Therein lies the flaw in this meticulously researched dissertation: the terms in which Meyer cast his argument. Even in the seventh, final chapter, dealing with the role of the Highland Scots in the American Revolution, Meyer refers to “the Loyalist stand of the North Carolina Highlanders” (132). Yet his research forces him to concede: “In the fall of 1775, then, there was clearly a split in the leadership of the Highlanders” (146), and “it is clear, then, that the decision of the Highlanders to support one side or the other was not an automatic one. Members of the group were active on both sides” (155–6).
Meyer seems to have unknowingly fallen for the fallacy of history as written by the winners. He notes that the uprising was popular and feels compelled to explain why many Highland Scots in North Carolina sided with the Loyalists but feels no similar need to explain why some joined the Patriots.
Behind the seeming paradox that initiated Meyer’s research lies popular mythology about the events that led up to the disastrous Battle of Culloden in 1746, namely, that all Highland Scots supported the usurper. Yet this was not the case. The powerful Campbell clan, led by the Duke of Argyll, for one, did not (many immigrants to North Carolina came from Argyllshire).
Despite the flawed assumptions at its heart, the book is still useful. At the outset of his research, Meyer stumbled across a discrepancy in explanations of the massive relocation of Highland Scots to North Carolina. Broadly speaking, American researchers directly tied it to the failed rebellion. It first appears a half-century after the Revolution in Francis-Xavier Martin’s History of North Carolina, 1829. According to him, nineteen out of twenty rebels (chosen by lot) were allowed to escape execution if they swore loyalty to the crown and agreed to deportation. This explanation was taken up by a Presbyterian clergyman, William Henry Foote, who published Sketches of North Carolina in 1846 after visiting congregations in the area.
Meyer was surprised to learn that British historians had other explanations for the massive emigration: changes in agricultural practices, decay of the clan system, and population growth. Meyer’s research led him to accept these. Of the Martin-Foote thesis, he writes: “this historical tradition is without foundation.”

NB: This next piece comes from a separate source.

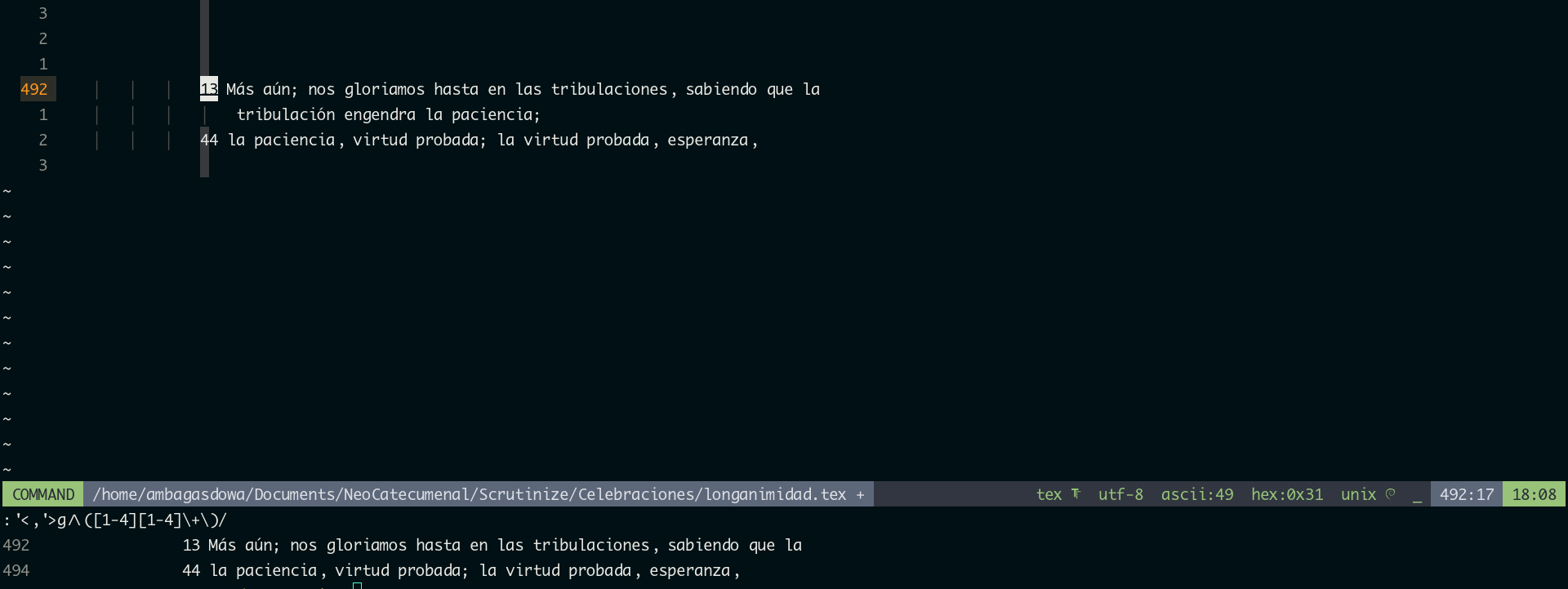Click the utf-8 encoding indicator
The image size is (1568, 589).
[x=1120, y=494]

It appears to me, however, that British sources (at least as reported by Meyer) are a little too quick to remove Crown policies after the failed rebellion from the equation. While all three factors they mention were underway before 1745, it is nonetheless clear that punitive measures exacerbated them. In particular, the move to strip all clan chiefs of their authority led to social upheaval. In addition, the disabilities imposed on all Highlanders, whether belonging to clans that supported the Stuarts or not, increased social instability. These included stripping them of their arms and banning Highland attire. Finally, the roads laid out to provide quick access for troops in case of a renewed uprising led to more contact with the world beyond the Highlands.
In other words, while the Martin-Foote thesis is wrong, the British explanations are incomplete without factoring in how political repression accelerated trends and was, therefore, an indirect motive for emigration. For that reason, it might be unrealistic to expect a sharp jump in 1747, say—and indeed there wasn’t—but it could help explain the moderate uptick recorded in subsequent years. Still, it wasn’t until 1773—74 that the number of land grants in any year surpassed the record set in 1740 (before the uprising).

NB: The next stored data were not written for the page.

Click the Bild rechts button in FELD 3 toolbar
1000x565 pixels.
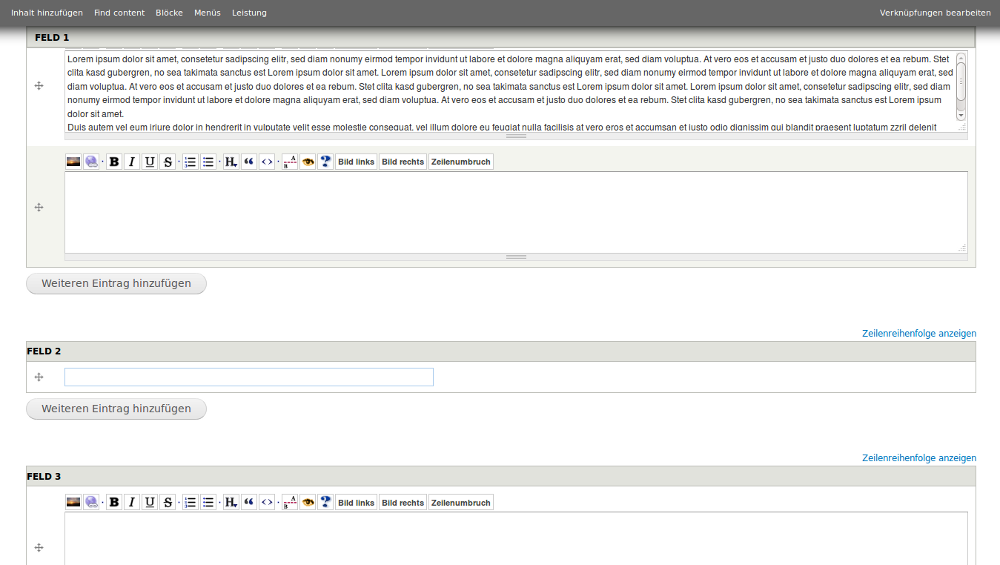coord(403,503)
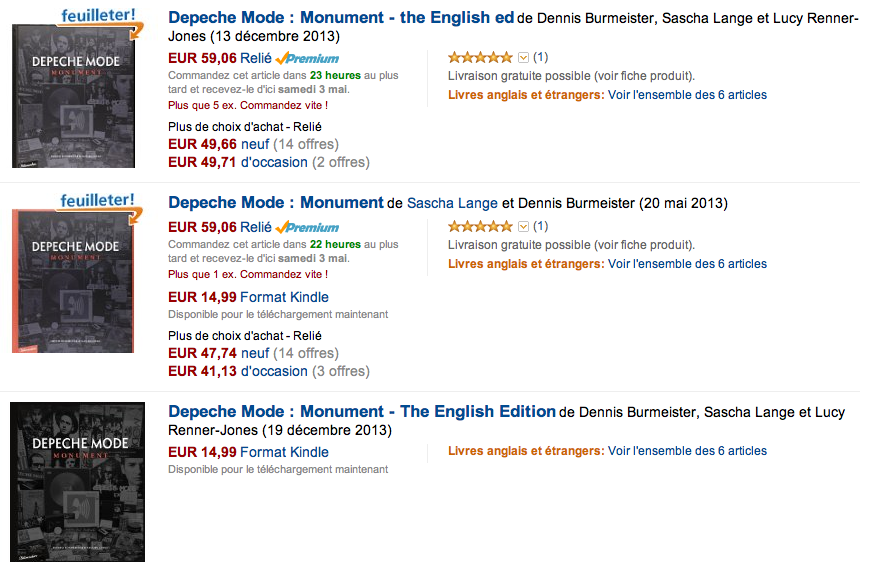Open 'Monument - The English Edition' title link
This screenshot has width=872, height=567.
point(362,411)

As for that nettlesome question of the divided response of the Highland colonists in North Carolina during the Revolution: It is not evident there is any warrant to expect a united stance in 1775 any more than there had been one in 1745. And there’s another possible reason why Martin and Foote reported the explanations given to them when they visited the area fifty and seventy years after the Revolution. Meyer notes that many Highlanders who sided with the Loyalists resettled after 1783, mainly to Nova Scotia and other parts of Canada. So Martin and Foote’s interlocutors would have primarily descended from those who sided with the Patriots, which might have colored their view of the events of 1745.

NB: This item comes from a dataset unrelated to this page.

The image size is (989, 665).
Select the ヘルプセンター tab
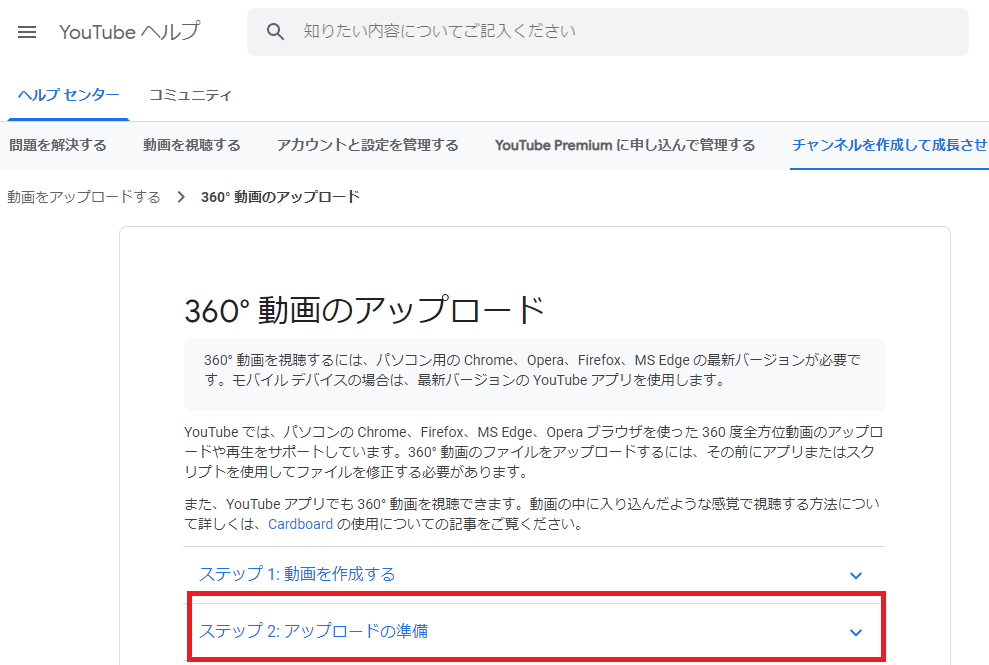67,94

Yet there was no one-to-one carryover of division from 1745 to 1775. Allan McDonald, for instance, husband of the famed Flora who sheltered the fleeing Bonnie Prince, was an officer for the British, and at least one Campbell was a leader of the Rebellion. The reasons why a person ends up on one side or the other of a controversy are often complex, and family history is only one of them, it seems.
Despite my criticism, I learned much from this book and am glad I read it.
… (lisätietoja)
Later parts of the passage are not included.